The Changing Face of Storage
Special Report
Dot-com companies, whether they crash and burn or rise above, are changing the face of storage as we know it.
As Internet-based companies ambitiously make their way toward the forefront of the corporate sector, and brick-and-mortars set up shop on the Web, their goals are basically the same: to reap the Web as a platform to sell products and services, advertise, and generate revenue.
The roads each type of company must travel to get to that goal are vastly different. Brick-and-mortar companies typically have more resources in terms of money, people and experience. Dot-com’s, on the other hand, set off on the journey with very little. A small infrastructure, limited resources and people, and often little or no experience. But they have big hopes and, in some cases, big venture capital with which to chase those dreams.
The lack of IT resources and experience means that dot-com’s have to plan a little harder than the old standard companies. A commercial that was popular when I wrote this is a great example. In it, a group of young people are surrounding a computer monitor, watching the hits on their Web site. As the hits number into the thousands the group’s cheers grow louder. As the hits skyrocket into the hundreds of thousands the crowd grows intensely silent, panicky even. The reason: their network infrastructure is not equipped to handle that many hits, so it’s suddenly headed for a crash.
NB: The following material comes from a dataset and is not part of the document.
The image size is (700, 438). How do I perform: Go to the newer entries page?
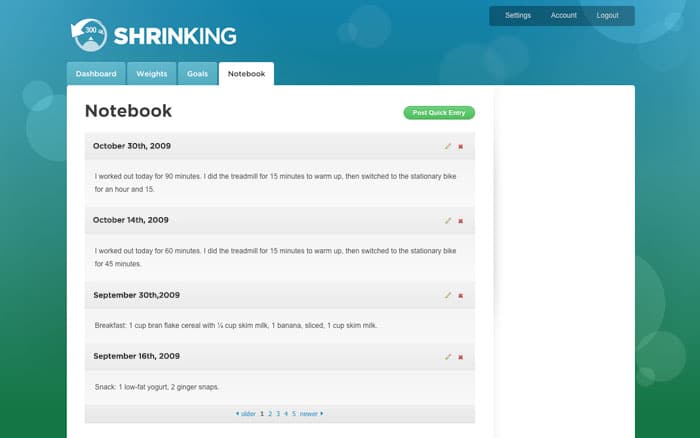tap(311, 413)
According to a report by Forrester Research Inc. (www.forrester.com) the average Global 2,500 company’s storage needs will double every 18 months. Market research firm IDC (www.idc.com) says that more data was stored in 1999 than in the previous 20 years combined. That’s a lot to keep track of, even for big companies with extensive IT departments and many people to control the data growth.
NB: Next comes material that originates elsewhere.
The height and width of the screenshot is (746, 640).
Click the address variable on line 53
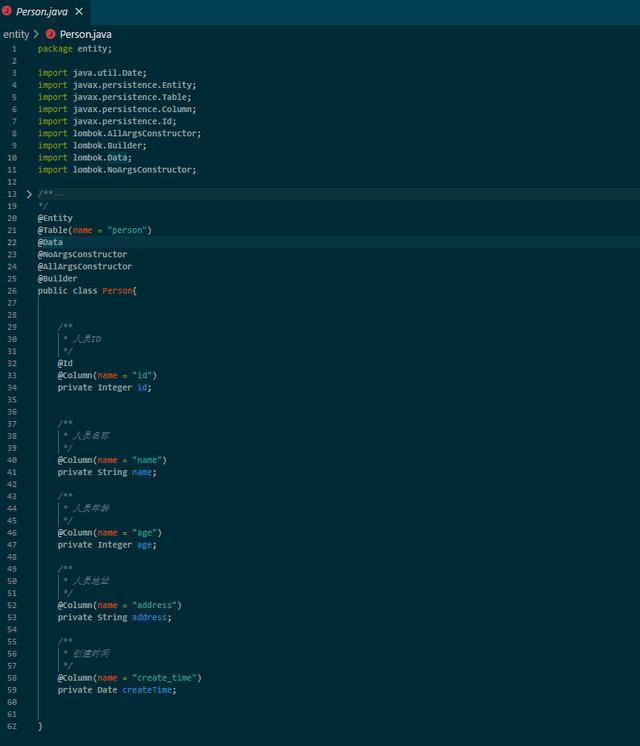point(150,617)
An official at storage giant EMC Corp. (www.emc.com) tells me that the average dot-com’s data, amazingly, doubles every 90 days.
Even when using estimates like this, it’s easy to see how hard it is for dot-com’s to control their storage. And, as their data doubles, these start-ups cannot easily hire new IT people every 90 days, particularly with the current industry labor shortage. So they need storage that can scale, they need to be able to put it all in one place, and they need to centralize it so it is easier to administer and manage as it grows.
To top it off, dot-com’s face storage challenges that traditional corporations do not. In Storage in a Dot-com World, we examine some of the problems that are unique to Internet-based companies, and how companies are dealing with them.
As a result of such challenges, dot-com’s have to plan more carefully for storage capacity. One of the ways they are doing so is by implementing SANs, which require extensive planning in their own right, whether that is for Web companies or the Fortune 500. The article, Extreme Storage: SAN Pushes the Limits of the Enterprise, takes a look at the prospect of planning for SANs, and how some customers and vendors are working to meet those challenges.
Another option that both dot-com’s and brick-and-mortar companies are beginning to exercise is the outsourcing of storage. In an industry packed with three letter acronyms, we are making room for another type of service provider, the storage service provider (SSP). This is quickly becoming a hot little market with major hardware vendors such as Compaq Computer Corp. (www.compaq.com) and Dell Computer Corp. (www.dell.com) claiming stakes in SSPs, such as Storage Networks Inc. (www.storagenetworks.com). The third article, Toward the Commoditization of Storage, discusses this emerging market in more depth.
Given the changes driven by dot-com’s -- and the affects on Internet-only and brick-and-mortar shops alike -- storage will never be the same.